The 200 writes as fine a clean line as the vintage ('50-65) and semi-vintage ('82-97) 400's nibs.(Also the 381, and gold or steel Celebry nibs) Those nibs write with a clean line.

With-in tolerance they are a narrower nib than modern.

 

It is the modern 400/600/800 and 1000 nibs that are 1/2  a width fatter. With the 800 even more than a 1/2 a width fatter.

In once the 800 had it's very own nib width, which was a bit narrower than the semi-vintage 400.....back before anyone thought much about Japanese pens, Waterman was the skinny nib....and the 800 was positioned between the thin Pelikan 400...which was thinner than the fat Parker and somewhat thinner Sheaffer, and the for then skinny Waterman.

 

The stubbed vintage Pelikan nibs of course have a cleaner line than a modern 400/600/800, as to the semi-vintage tear drop shaped nib tip.

In order to save money from nib exchanges damaged by the crossover ham fisted fountain pen noobie.......Pelikan went over to stiffer nibs. The 400/600 are semi-nails, the 800 nail.

 

Because one can not expect a fountain pen noobie who buys an expensive pen, to want to waste three whole minuted learning how to hold a fountain pen; like a fountain pen behind the big index knuckle; Pelikan went over to the Double Kugal/ball with it's thicker  nib tip......so they could continue to hold the fountain pen like a Ball Point pen, with the pen vertical before the big knuckle.

Having a pen that one can rotate like a ball point, ....a fat and blobby nib with no character. No clean line either like the 200.

 

 I must say, I was brought up short, there are a couple folks that took issue in the fat and blobby rotate like a ball point was exactly what they wanted. :o

And that's all they wanted in a ball point....fountain pen.

 

The good thing about the semi-nail 400/600 and 800 is they make good stubs or CI's once the nib is ground.

 

Yep, I confess, I was once a gold nib snob...........boy was I wrong.

I have steel and gold nibs from Osmia, Geha and selected Pelikans where depending on era, the gold does = the steel nib.

 

 

My first problem with the (nice springy regular flex)  200 was I more into vintage stub semi-flex nibs. Turned my nose up at regular flex nibs also. :( :rolleyes:

 

I trans-mailed 200 nibs to a passed Pal in England in there are many fools in Germany who refuse to ship out of Germany. I of course tried them.....and rapidly came to like them. A nice comfortable ride, and I found I had already lucked out with a selection of regular flex nibs....with out hardly knowing it. :P

 

Having a hand full of 400's didn't need a 200, so got a 215. (in M)...which is a heavier pen.

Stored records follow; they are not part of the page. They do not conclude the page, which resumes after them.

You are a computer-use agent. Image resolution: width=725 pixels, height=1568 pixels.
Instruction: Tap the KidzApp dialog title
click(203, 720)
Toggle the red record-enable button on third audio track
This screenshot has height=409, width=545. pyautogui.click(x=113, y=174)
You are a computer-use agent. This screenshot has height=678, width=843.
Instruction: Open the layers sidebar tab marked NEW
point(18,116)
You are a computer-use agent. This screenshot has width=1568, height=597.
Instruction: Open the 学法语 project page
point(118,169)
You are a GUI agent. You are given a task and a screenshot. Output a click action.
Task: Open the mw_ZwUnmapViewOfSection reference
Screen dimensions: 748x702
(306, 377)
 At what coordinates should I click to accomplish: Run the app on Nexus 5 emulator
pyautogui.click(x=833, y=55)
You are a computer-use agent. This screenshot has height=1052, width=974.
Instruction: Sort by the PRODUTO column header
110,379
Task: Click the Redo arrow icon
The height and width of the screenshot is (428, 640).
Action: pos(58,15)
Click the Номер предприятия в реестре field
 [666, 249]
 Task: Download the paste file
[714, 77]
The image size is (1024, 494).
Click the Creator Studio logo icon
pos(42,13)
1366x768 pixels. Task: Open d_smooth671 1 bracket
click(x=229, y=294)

I now have a W.Germany 200, and if and only if you have a later 200, the W.Germany nib is a slight tad more springy; OB...but it wasn't springy enough to make an oblique worth getting in that era.***.) I also have a Amethyst LE  in M and a Brown marbled 200 in EF....which is of course narrower than a 400/600/800.

 

Once regular flex use to be often the regular issue nib, depending on region and era....the Japanese Soft nibs are supposed to be quite similar.

 

A semi-flex nib gives better line variation.....but....semi-flex is a wet writing nib, so to get two toned shading needs a good ink and paper match. The comfortable ride of a springy regular flex 200's F&M nibs being drier, handle two toned shading ink better. (one does need 90g & + paper for shading inks.)

M makes a good nib for classic rougher paper like Laid or Linen Effect papers, where one needs a bit smoother nib....and the wider M is a touch smoother than a F.

 

M is a very disrespected nib here on the com, in many come/came in with the standard M and went immediately narrow or wide..........M is a good nib to have.......shades a tad better than an F with a tad smoother ride.

 

I can believe that Sargetalon, has @ 100 different 200's....if not, it is not for the lack of trying. Pelikan Perch is his blog.(Of course he did slop over into other Pelikan pens. B)


Edited by Bo Bo Olson, 23 July 2019 - 19:17.

German vintage '50-70 semi-flex stubs and those in oblique give the real thing in On Demand line variation. Modern Oblique is a waste of money for a shadow of line variation. Being too lazy to Hunt for affordable vintage oblique pens, lets you 'hunt' for line variation instead of having it.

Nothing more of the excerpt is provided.